Un des poncifs les plus courants dans le domaine de la gestion de crise porte sur la notion d’apprentissage. Il conviendrait d’apprendre des crises traversées. Comme si les mécanismes de salience -c’est-à-dire d’émergence-, puis de développement de la crise, pouvaient être disséqués et les liens de causalités définitivement et clairement établis.
L’erreur la plus commune dans le processus d’apprentissage tient dans le glissement sémantique rapide et souvent implicite qui associe l’origine de la crise à une erreur -on cherche les « fautes originelles » ! Ce simplisme peut se révéler prohibitif pour la compréhension et contre-productif en termes d’enseignement. Il enferme les événements dans une logique aristotélicienne très occidentale d’opposition entre règle et faute, vérité et mensonge, bien et mal, juste et délictueux. La crise ne serait en quelque sorte que l’aboutissement d’un égarement, une sortie de route sur un tracé pourtant balisé, un dysfonctionnement dans un processus normé, vertueux.

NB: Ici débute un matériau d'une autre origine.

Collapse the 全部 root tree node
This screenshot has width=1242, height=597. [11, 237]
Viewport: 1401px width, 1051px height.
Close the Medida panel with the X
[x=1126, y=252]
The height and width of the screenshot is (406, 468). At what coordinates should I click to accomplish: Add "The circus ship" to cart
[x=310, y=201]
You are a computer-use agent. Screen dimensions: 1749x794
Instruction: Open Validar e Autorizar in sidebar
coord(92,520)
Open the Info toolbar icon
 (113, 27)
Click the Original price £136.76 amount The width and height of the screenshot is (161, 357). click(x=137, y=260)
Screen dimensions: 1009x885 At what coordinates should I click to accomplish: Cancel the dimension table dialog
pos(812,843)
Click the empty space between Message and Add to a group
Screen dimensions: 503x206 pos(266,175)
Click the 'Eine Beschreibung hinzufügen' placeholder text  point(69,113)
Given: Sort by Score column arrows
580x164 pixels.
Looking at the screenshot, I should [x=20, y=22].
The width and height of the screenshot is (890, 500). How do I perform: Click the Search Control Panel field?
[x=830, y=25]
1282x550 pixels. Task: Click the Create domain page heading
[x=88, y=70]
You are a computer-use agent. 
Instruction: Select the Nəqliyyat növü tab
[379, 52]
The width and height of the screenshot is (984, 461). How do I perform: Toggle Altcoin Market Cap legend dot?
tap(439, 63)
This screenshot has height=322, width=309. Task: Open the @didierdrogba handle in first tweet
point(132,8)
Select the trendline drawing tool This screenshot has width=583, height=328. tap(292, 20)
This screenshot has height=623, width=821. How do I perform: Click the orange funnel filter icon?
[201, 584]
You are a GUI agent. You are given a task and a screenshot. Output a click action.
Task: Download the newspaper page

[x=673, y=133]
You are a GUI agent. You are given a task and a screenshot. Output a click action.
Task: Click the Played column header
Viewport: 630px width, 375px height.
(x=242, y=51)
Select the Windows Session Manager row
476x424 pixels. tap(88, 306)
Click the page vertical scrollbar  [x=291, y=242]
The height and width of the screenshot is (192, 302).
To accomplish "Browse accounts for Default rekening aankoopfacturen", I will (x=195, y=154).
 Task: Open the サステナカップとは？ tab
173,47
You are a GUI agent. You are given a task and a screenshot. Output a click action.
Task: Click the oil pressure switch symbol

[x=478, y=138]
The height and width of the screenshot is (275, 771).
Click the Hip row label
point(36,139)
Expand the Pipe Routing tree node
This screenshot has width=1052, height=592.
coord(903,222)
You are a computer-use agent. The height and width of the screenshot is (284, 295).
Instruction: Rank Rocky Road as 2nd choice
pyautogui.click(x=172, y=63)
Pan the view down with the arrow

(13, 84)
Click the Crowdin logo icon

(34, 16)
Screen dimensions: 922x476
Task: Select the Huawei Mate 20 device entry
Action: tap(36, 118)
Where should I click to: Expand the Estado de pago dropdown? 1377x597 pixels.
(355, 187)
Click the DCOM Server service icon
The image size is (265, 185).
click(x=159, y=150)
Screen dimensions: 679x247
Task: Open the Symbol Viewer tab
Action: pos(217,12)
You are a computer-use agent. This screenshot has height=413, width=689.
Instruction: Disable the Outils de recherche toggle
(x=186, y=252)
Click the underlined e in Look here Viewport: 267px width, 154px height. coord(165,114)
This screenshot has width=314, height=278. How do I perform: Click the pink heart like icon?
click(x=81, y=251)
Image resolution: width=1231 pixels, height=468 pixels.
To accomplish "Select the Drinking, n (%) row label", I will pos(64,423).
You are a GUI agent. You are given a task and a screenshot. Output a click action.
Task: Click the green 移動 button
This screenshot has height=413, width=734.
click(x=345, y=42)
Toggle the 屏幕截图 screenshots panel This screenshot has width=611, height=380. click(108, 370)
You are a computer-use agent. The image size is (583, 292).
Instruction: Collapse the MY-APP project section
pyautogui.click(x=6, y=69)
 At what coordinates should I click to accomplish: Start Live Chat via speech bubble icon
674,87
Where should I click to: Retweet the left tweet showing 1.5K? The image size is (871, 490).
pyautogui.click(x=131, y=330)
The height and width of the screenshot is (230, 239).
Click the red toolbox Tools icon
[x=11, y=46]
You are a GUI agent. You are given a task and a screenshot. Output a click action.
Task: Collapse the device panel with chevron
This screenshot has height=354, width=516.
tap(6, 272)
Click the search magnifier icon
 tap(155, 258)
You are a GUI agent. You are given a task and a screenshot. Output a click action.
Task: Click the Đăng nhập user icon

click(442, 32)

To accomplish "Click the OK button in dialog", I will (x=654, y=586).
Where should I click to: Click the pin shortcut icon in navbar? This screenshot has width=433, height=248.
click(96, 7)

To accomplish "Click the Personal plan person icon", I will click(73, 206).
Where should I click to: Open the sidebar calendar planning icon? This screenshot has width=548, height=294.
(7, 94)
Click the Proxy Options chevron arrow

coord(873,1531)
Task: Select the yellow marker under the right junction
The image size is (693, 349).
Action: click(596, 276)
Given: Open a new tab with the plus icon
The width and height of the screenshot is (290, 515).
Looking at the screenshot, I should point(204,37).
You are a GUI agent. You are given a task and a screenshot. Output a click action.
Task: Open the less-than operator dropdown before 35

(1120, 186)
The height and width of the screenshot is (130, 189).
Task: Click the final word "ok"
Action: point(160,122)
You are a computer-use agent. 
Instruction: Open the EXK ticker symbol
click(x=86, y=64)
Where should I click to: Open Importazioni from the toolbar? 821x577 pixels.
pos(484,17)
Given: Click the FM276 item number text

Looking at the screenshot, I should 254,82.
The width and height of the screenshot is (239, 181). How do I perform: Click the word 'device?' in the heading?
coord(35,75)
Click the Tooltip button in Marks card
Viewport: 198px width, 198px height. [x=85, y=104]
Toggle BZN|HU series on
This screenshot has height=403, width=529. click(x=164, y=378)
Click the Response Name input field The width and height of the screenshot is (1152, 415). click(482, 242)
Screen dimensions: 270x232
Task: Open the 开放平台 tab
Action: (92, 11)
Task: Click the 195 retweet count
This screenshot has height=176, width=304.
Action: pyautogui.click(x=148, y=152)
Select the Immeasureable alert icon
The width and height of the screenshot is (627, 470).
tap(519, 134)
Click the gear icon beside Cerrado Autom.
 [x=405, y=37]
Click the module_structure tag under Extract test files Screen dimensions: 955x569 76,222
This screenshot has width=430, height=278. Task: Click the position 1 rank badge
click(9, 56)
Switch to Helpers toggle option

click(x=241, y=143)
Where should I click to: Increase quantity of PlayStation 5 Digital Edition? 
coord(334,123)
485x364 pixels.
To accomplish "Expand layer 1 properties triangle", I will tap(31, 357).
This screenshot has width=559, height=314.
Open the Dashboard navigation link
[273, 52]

Hélas, la réalité est souvent complexe, et le processus qui mène à la crise souvent plus obscure que ce que la recension des médias ou les analyses post-mortem des consultants bien-pensants veulent révéler… Traverser des événements difficiles, pour une entreprise comme pour un individu, c’est généralement se trouver confronté à une complexité du réel qui dépasse les oppositions binaires et réductrices. Le regard rétrospectif cherche à reconstituer les enchainements, mais il en élimine souvent les errements et les approximations. Il trie, catégorise, simplifie, et ce faisant, il s’éloigne de son objectif -l’apprentissage. Pour le philosophe Edgard Morin, gérer la complexité, ce n’est pas chercher à la simplifier, mais l’appréhender telle qu’elle est.
En réalité, les gestionnaires de crise n’ont besoin ni d’apprentissage ni de leçons, mais de repères et de résilience. Comme me le suggérait plus prosaïquement un ami pécheur : « Lors d’une tempête en bateau, savoir repérer les balises est plus utile que se demander pourquoi on est sorti… ». Les repères se puisent dans l’action, le tâtonnement, l’expérimentation, le droit à l’erreur. Ils se trouvent dans les errements de la vie et non pas dans le rappel bien-pensant d’une règle appliquée a posteriori.
Toute crise se développe dans une dynamique empirique complexe. Bienheureux celui qui n’y voit qu’un chemin droit.